Klarna Shares Plunge 68% From IPO as Fair Financing Bets Squeeze Margins
Klarna's second earnings report as a public company has turned into a credibility crisis. The Swedish buy-now-pay-later giant missed its own fourth-quarter guidance for the second consecutive quarter, sending shares down to $12.80—68% below its $40 IPO price from late 2025. The company's current $5 billion market cap represents roughly one-tenth of the $46 billion valuation it commanded in private markets during 2021's fintech boom.
For CFOs watching the BNPL sector, Klarna's stumble offers a case study in how product mix shifts can torpedo near-term profitability even as top-line metrics improve. The company's pivot toward longer-duration loans is creating an accounting mismatch that management either didn't anticipate or failed to communicate—and investors are no longer giving them the benefit of the doubt.
The miss came down to transaction margin dollars, the metric that matters most in BNPL economics. Klarna reported $372 million for the fourth quarter, falling short of the $395 million midpoint it had guided to just eleven weeks earlier in mid-November. That gap—roughly 6%—might seem modest, but it was enough to swing the quarter from expected profit to an actual loss. Making matters worse, Klarna's 2026 forecast for GMV, revenue, transaction margin dollars, and adjusted profit all came in below what analysts had been modeling.
Management's explanation centers on what Klarna calls "fair financing"—interest-bearing installment loans that can stretch up to 24 months, compared to the traditional four-payment, interest-free structure that built the BNPL category. Here's the accounting trap: when Klarna originates a fair financing loan, it must immediately provision for expected credit losses over the full loan term. But the interest income that's supposed to offset those losses? That gets recognized ratably over the 24-month period. It's a classic timing mismatch, and one that suppresses reported profitability in any quarter where fair financing is growing rapidly.
The thing is, this isn't new information. Klarna blamed the same dynamic for its third-quarter miss. Which raises the question: if management knew fair financing was expanding faster than expected, why guide to transaction margins they couldn't hit?
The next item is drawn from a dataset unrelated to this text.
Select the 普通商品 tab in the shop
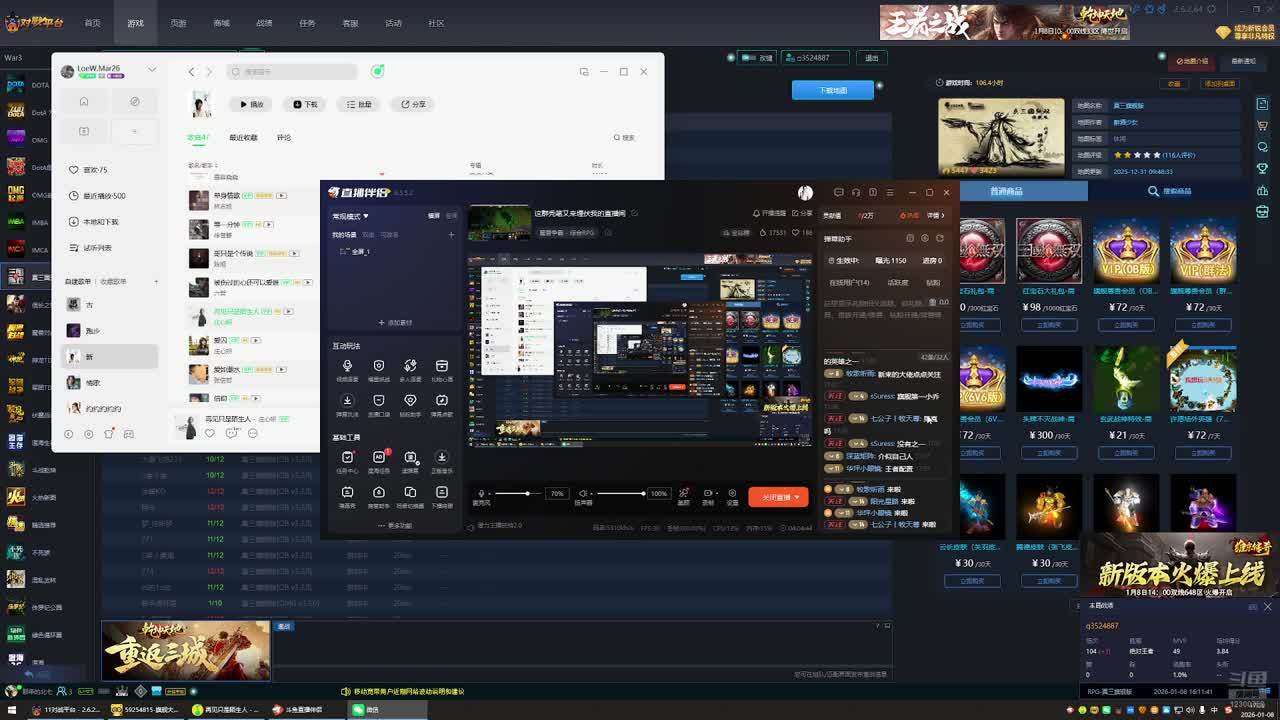[x=1006, y=191]
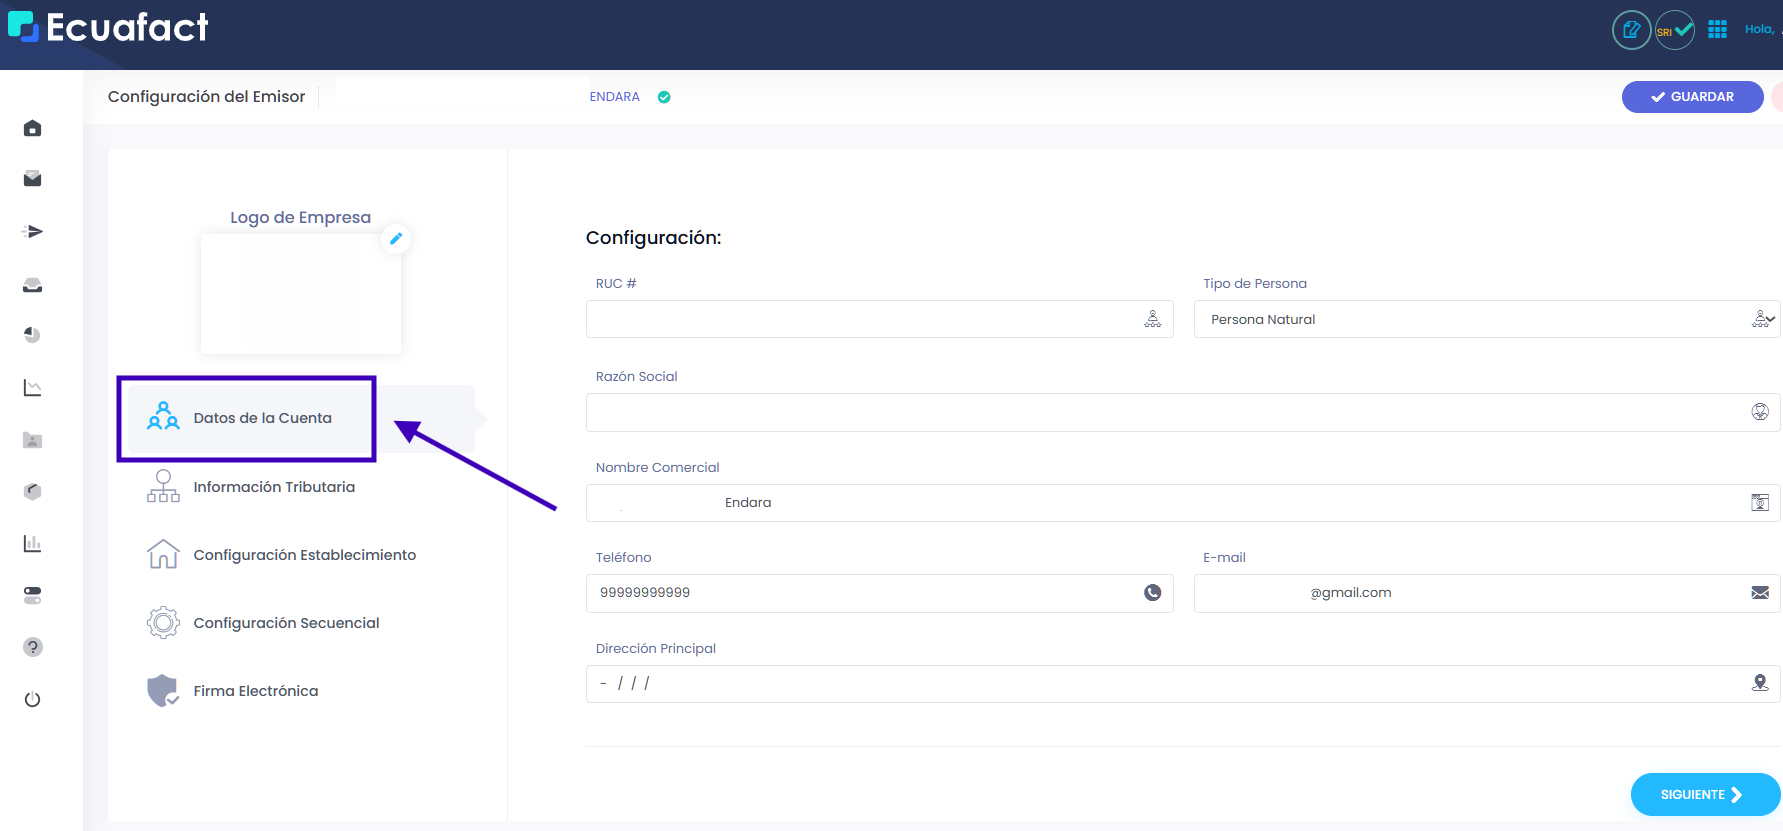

Either the credit losses are running hotter than modeled, the interest income assumptions were too optimistic, or the company simply can't forecast its own product mix. None of those answers inspire confidence.
The growth picture adds another layer of concern. Klarna's fourth-quarter GMV came in ahead of expectations at 23% growth on a like-for-like basis (stripping out currency effects and divestitures). But that 23% exactly matched the third quarter's rate, despite acceleration in both fair financing and Klarna Card volumes. The implication: the core Pay in 4 business—the product that made Klarna a verb—is decelerating. For a company that's supposed to be in growth mode, flat sequential growth rates are a yellow flag.
The 2026 outlook compounds the worry. Klarna's GMV forecast implies growth will actually slow compared to the exit rate from 2025. This comes even as the company should be benefiting from expanded payment service provider partnerships (more merchants accepting Klarna), a full year of its exclusive Walmart partnership, rising Klarna Card adoption, and continued fair financing expansion. If growth is slowing with all those tailwinds, what happens when they fade?
The market's verdict is visible in the valuation gap. Klarna now trades at 0.6 times next twelve months' revenue, according to Koyfin data. Compare that to Affirm, the leading U.S. BNPL player, which commands a 5.1x multiple—more than eight times higher. Some of that discount reflects Klarna's European exposure and different unit economics, but an 8x gap suggests investors see fundamentally different business quality.
For finance leaders evaluating BNPL partnerships or watching the sector's evolution, Klarna's trajectory offers a reminder that revenue growth and profitability don't always move in lockstep. The shift to longer-duration, interest-bearing products might make strategic sense for lifetime value, but it creates near-term margin pressure that's proving difficult to forecast. And in public markets, missing your own guidance twice in a row—especially by a company that went public at a premium valuation—erodes trust faster than good quarters can rebuild it.
The question now is whether Klarna can stabilize its forecasting and prove the fair financing strategy will eventually generate the margins management promises, or whether this is a business model transition that's more painful than anticipated. At a $5 billion market cap, the stock is pricing in considerable skepticism.